Spiflicate, verb:

1. To confound, to silence, to dumbfound.

2. To treat or handle roughly or severely.

3. To overcome or dispose of by violence; to beat.


This is one of those words. It never dies, but never quite gets up enough momentum to make it into mainstream English. It's not one of those living-dead words (like grimgribber, caconym, and floccinaucinihilipilification) that are kept alive by the rare person who lives on rare words. People really do use spiflicate. It lurks around the fringes, appearing just often enough to get into dictionaries, but not often enough to earn a permanent spot on out tongues.


"Whence the term spifflicated?"
-- Gentleman's Magazine, December 1749

Sometime in the mid-1700s spiflicate appeared, apparently out of thin air. It was London street cant, although we have no way of knowing if it originated in London. The quote given above is the first written appearance of the word, and all it tells us is that a literate Englishman heard the word and did not know what it meant. We can assume that at at this time spiflicated already meant confounded, roughly treated, or beaten.

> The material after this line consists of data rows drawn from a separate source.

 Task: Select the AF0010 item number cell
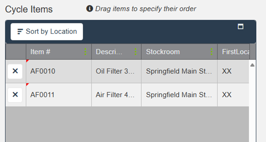pos(43,71)
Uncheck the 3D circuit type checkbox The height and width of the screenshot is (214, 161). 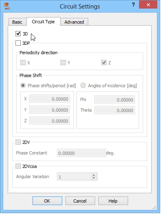(18, 33)
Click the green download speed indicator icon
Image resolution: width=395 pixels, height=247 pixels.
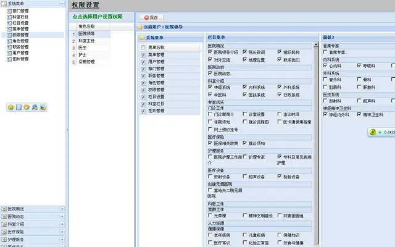click(373, 132)
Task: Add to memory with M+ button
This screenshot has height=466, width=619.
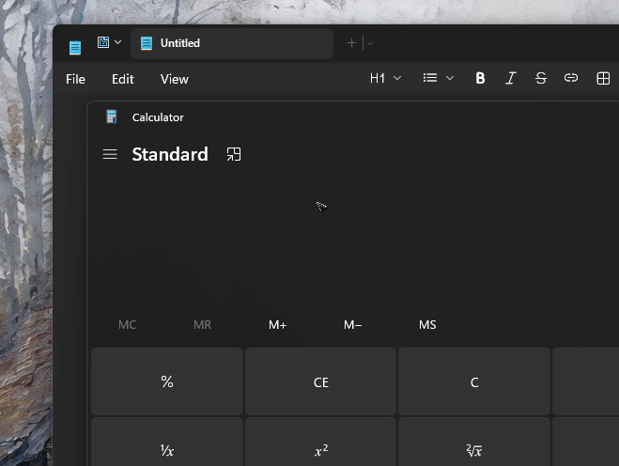Action: (x=277, y=325)
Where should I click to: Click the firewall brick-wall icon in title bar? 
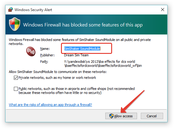click(x=10, y=10)
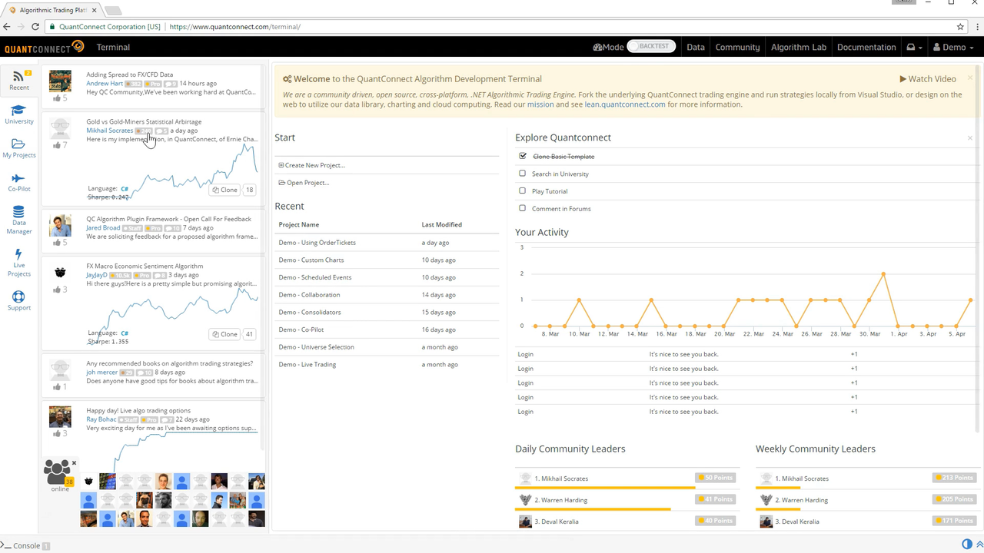The width and height of the screenshot is (984, 553).
Task: Open the Community menu item
Action: tap(737, 47)
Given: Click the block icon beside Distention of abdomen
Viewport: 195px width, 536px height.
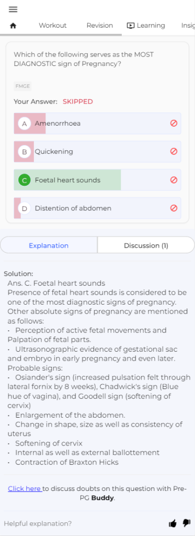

"He uses Nature's Own Remedy. He gets spiflicated."
-- O. Henry, 1906

A hundred and fifty years later, across the Atlantic Americans started using spiflicated, for no particular reason. But they added a twist; spiflicated meant 'to be intoxicated'. O Henry was the first to use the term in writing, and apparently used it in his personal life as well. It only appeared in one of his stories, Strictly Business, 1918, which was probably not read widely enough to explain the spread of the term. This meaning surely comes from the earlier British use of spiflicate to mean 'to confound'. It is important to note that while 'spiflicated' meant drunk, 'spiflicate' kept its original meaning, and did not mean 'to drink'.

spiflicate /'spiflikeit/; Cách viet khác : (spifflicate)
-- English-Vietnamese Dictionary at http://vdict.com/spiflicate,1.html, 2007

And then, people kept using it. While the sense of 'drunken' fell out of use, it is still used in the original sense. Today spiflicate seems primarily to be a word that people hear their grandparents using. In Australia, Scotland, America, and England, reports pop up; usually "I remember my grandmother using this word when we were kids!" Apparently this has become one of those odd words that grandparents use jokingly with kids -- "If I catch you I'll spiflicate you!"

Spiflicate remains a perfectly cromulent word, albeit an arcane one. It appears in the oddest places, such as the Vietnamese dictionary quoted above. It even appears on Urbandictionary.com, a sign of at least marginal trendiness.